▸ **What you should do**:
Retype every item below word for word, leaving out the pictures.

— Begin Records shown —

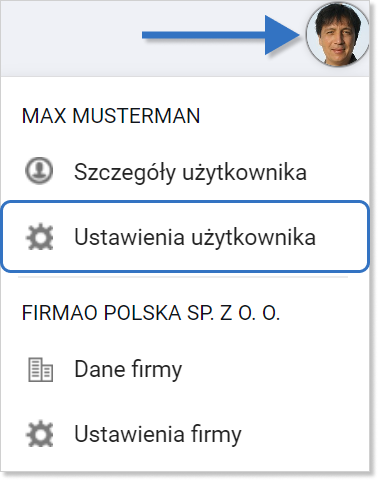Open the user avatar profile picture
Screen dimensions: 378x480
[337, 35]
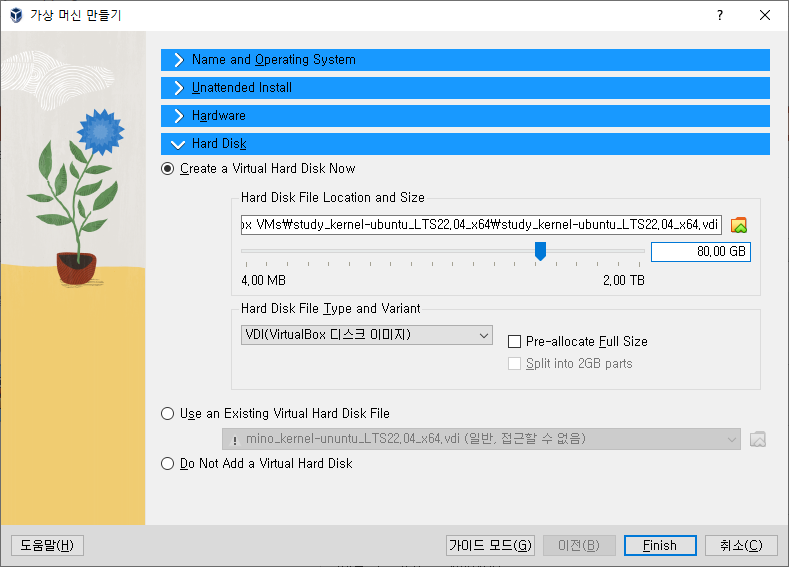The image size is (789, 567).
Task: Click the down chevron icon on Hard Disk
Action: [178, 144]
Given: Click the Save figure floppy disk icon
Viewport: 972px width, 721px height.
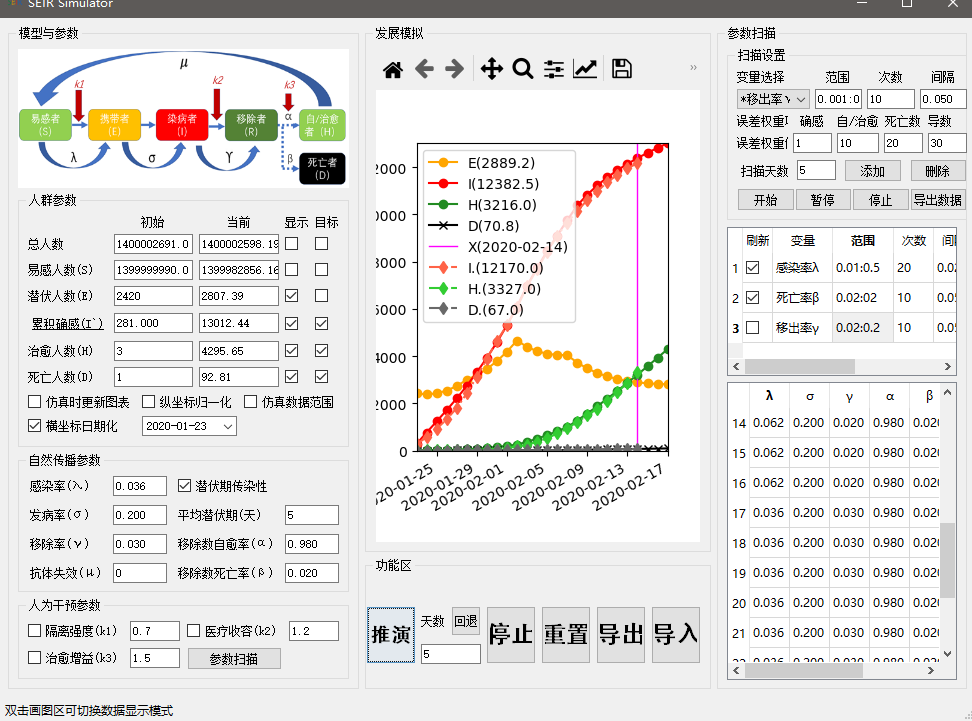Looking at the screenshot, I should (x=621, y=69).
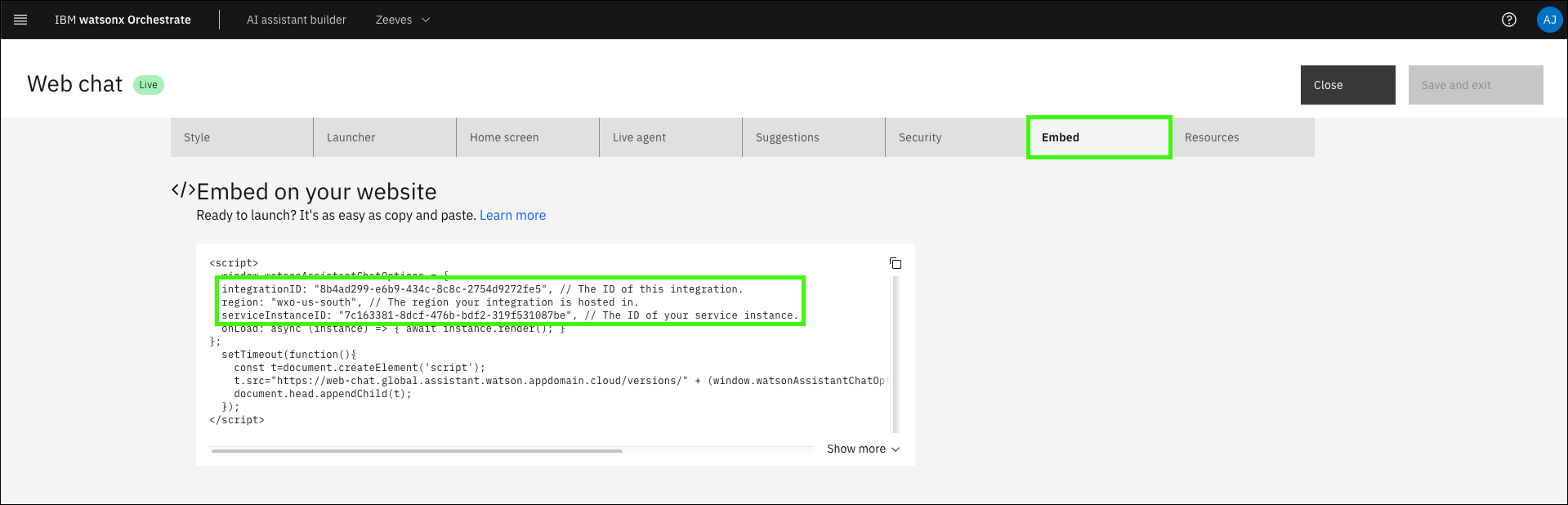
Task: Open the hamburger navigation menu
Action: 20,20
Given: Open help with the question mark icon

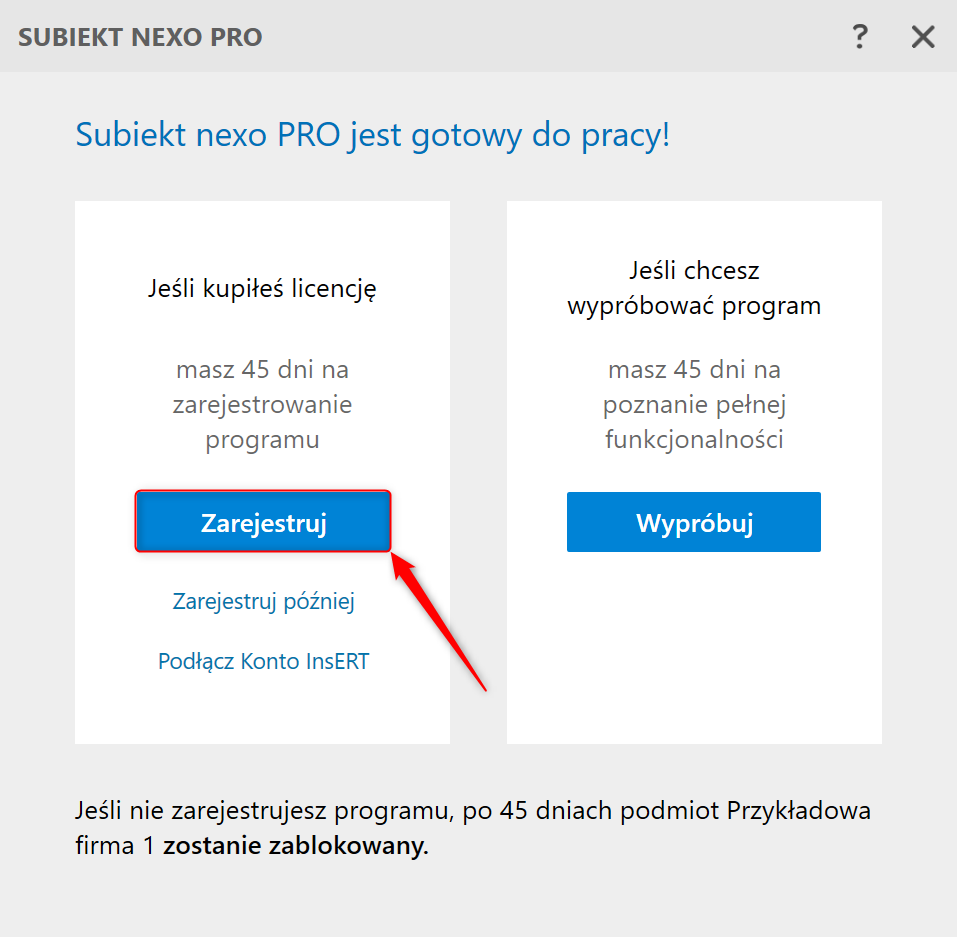Looking at the screenshot, I should (859, 37).
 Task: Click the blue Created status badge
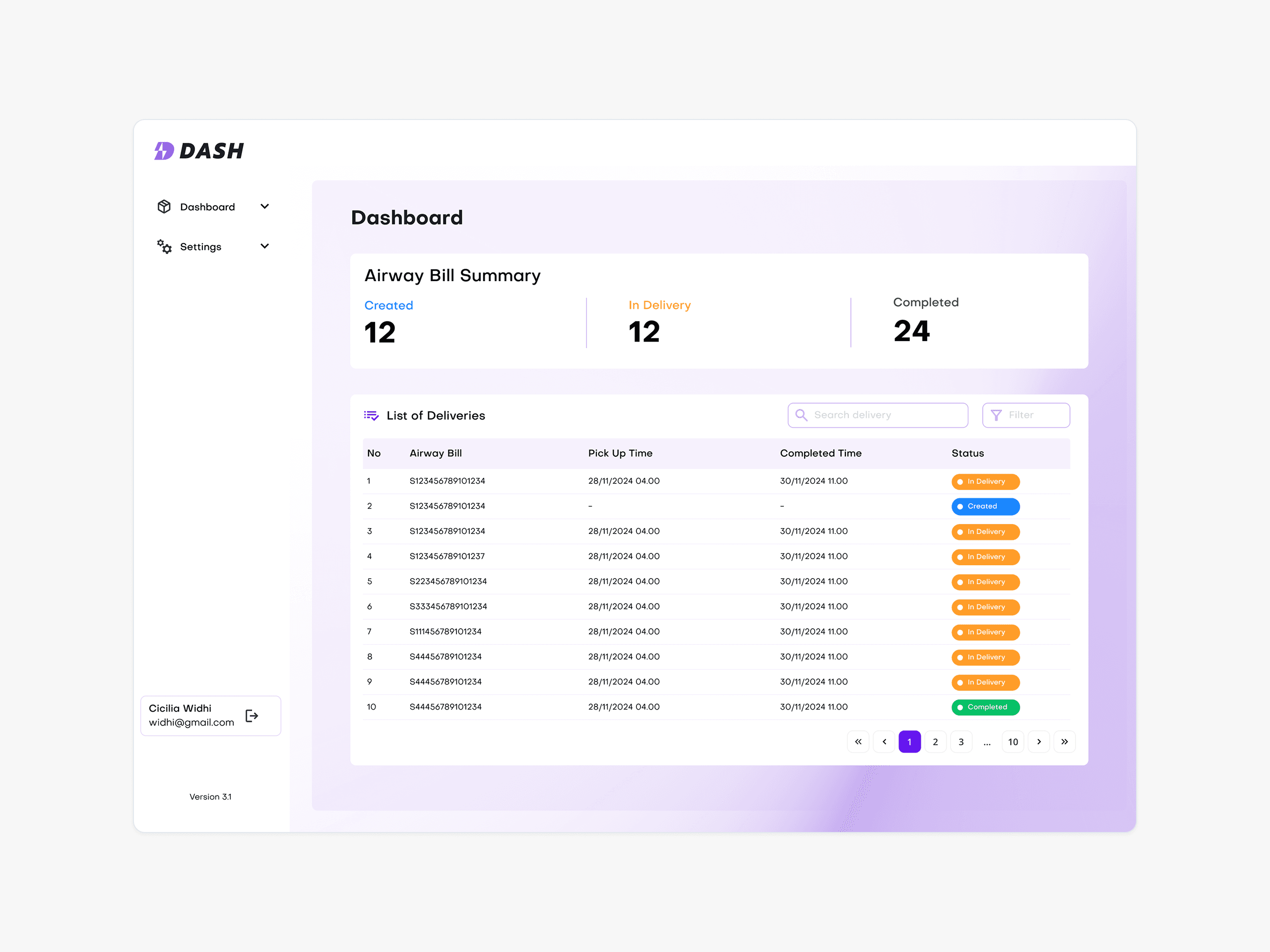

— End Records shown —

▸ **Solution below**:
Open the user avatar profile picture
Screen dimensions: 378x480
[337, 35]
The image size is (789, 567).
Task: Click the down chevron icon on Hard Disk
Action: [178, 144]
Given: Click the Save figure floppy disk icon
Viewport: 972px width, 721px height.
Looking at the screenshot, I should (x=621, y=69).
Task: Open the hamburger navigation menu
Action: 20,20
Given: Open help with the question mark icon

Looking at the screenshot, I should (859, 37).
 Task: Click the blue Created status badge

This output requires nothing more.